Bassen argues to the conservationists that we are caging big land animals in parks, so what is so bad in doing the same with whale sharks? But isn’t there a big difference between vast park reservations where elephants, rhinos and all others can even cross national borders, and a 16.000 square meter marine enclosure?
But beside of all that there are more upcoming questions regarding the daily operations: what happens during a heavy storm? And storms are not quite rare at the Kenyan coast. Will the Seaquarium stand such heavy winds and current? Will the enclosure be anchored stable enough or will the net be torn away with its chains on the sea ground? One thing is for sure: nobody can expect of experienced scuba divers to risk their lives in watching the enclosure during a heavy storm. How will the whale sharks be fed if there is no seasonal plankton anymore? An adult fish needs about 30kg food a day. It’s liable that NEMA, the Kenyan conservation authority which Bassen wants to approve his application, will ask such and other questions.
One thing is absolutely clear by now: It would help significantly if the Kenyan fishermen would stop haunting the whale shark. They are doing this – after they have almost killed all other smaller sharks in the area – of its liver oil which they call “Sifa” and use to protect their wooden fishing boats from shipworm infestation.
Instead of shark liver oil they could also use cashew nut shell oil, the EAWST says. The nut shell oil is as effective as the liver oil to protect the boats and would be a nice alternative that will save whale sharks.
A look on the EAWST website shows the organization has also a plan of producing and distributing the cashew shell oil. There are plenty of cashew farms along the coast and it would also create some jobs in the communities.
But why should a fisherman pay money for the nut shell oil when they can get the shark liver oil for free? And they don’t really understand what is so important in protecting the whale shark anyway. They don’t even eat the shark’s meat because they think it is toxic. To them the whale shark’s value is the liver oil and that’s it. Without a strict prohibition of shark hunting followed by hard penalties, such a program will not have a chance to work.
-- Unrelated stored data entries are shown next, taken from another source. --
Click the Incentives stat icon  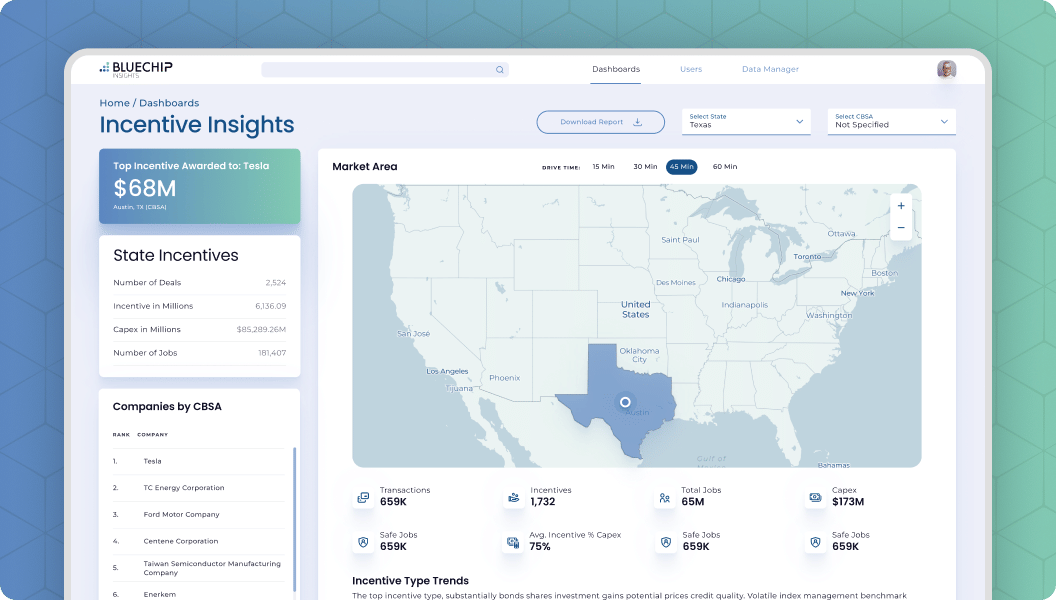[514, 498]
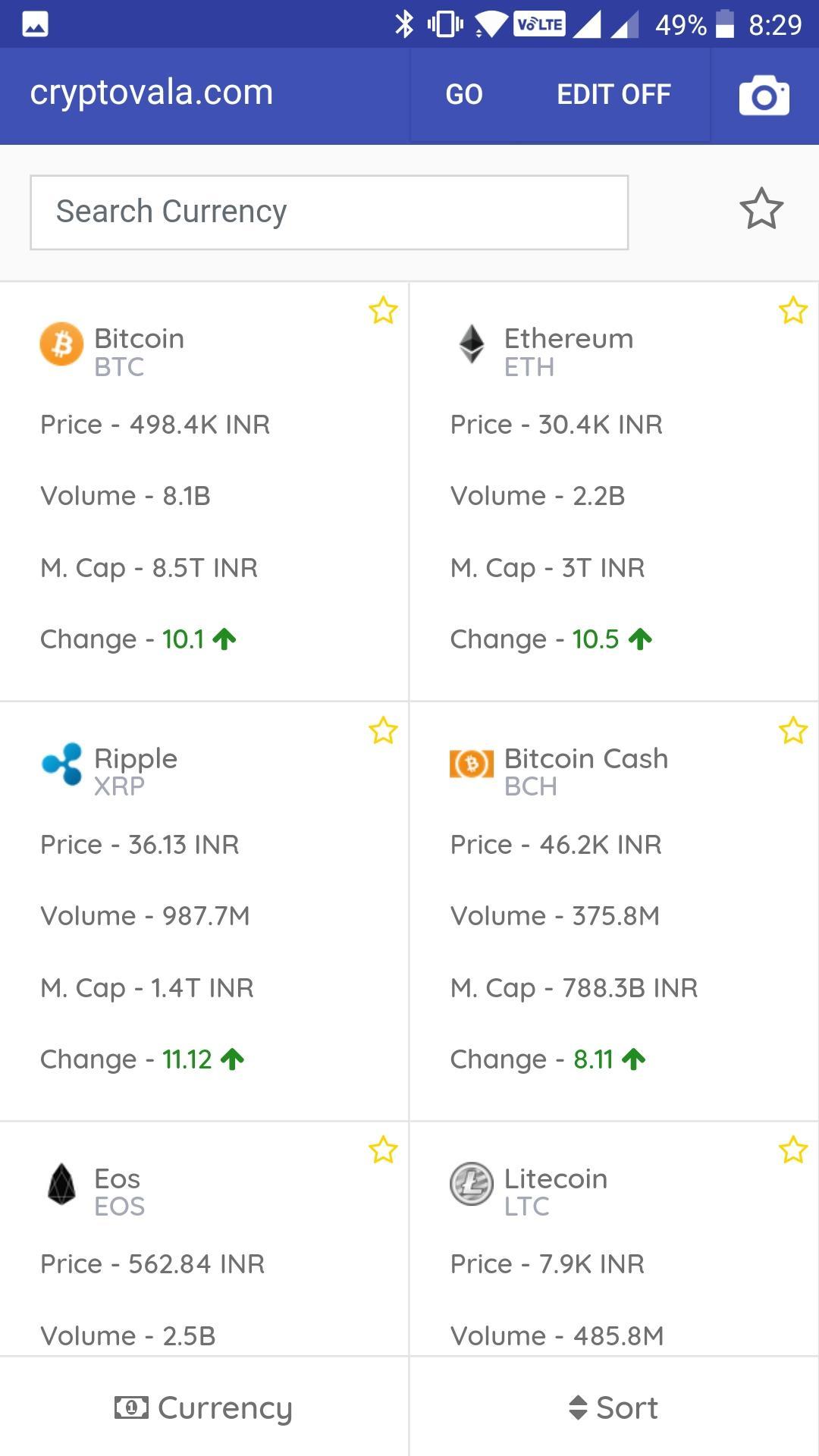Focus the Search Currency field
819x1456 pixels.
click(x=329, y=212)
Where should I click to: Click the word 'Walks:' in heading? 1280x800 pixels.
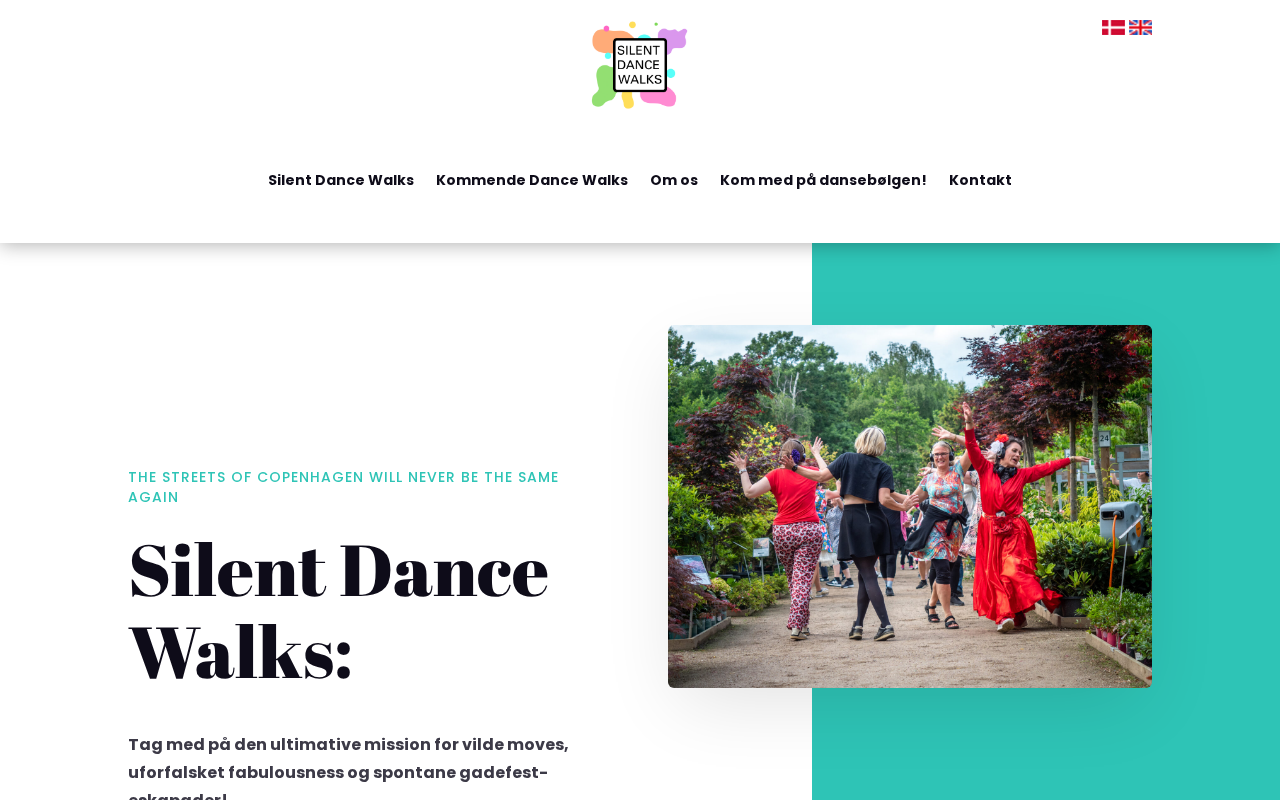pyautogui.click(x=241, y=652)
After several technical problems with the nets, chains and his boats and due to the massive protest of Raabia Hawa and her conservationists-network, Volker Bassen let rest all activities regarding his venture. He wants to avoid to jeopardize the approval of his application at the NEMA. The Kenyan authority is supposed to make decision about Volker’s request and his Seaquarium this coming fall season.
According to latest news by Raabia Hawa, the NEMA rejected Volker Bassen’s proposal to create his artificial marine enclosure for wild caught whale sharks for the following reasons:
The proposed project
– denied whale sharks their right to exist in their natural habitat
– did not adequately engage with local communities
– did not recognize that whale shark tourism can be promoted in the wild without capturing these animals
– would have been in contravention of Kenya’s 1962 Animal Cruelty Act
But this seems not to be the end of the story because Volker Bassen will not give up and plans another proposal (EIA).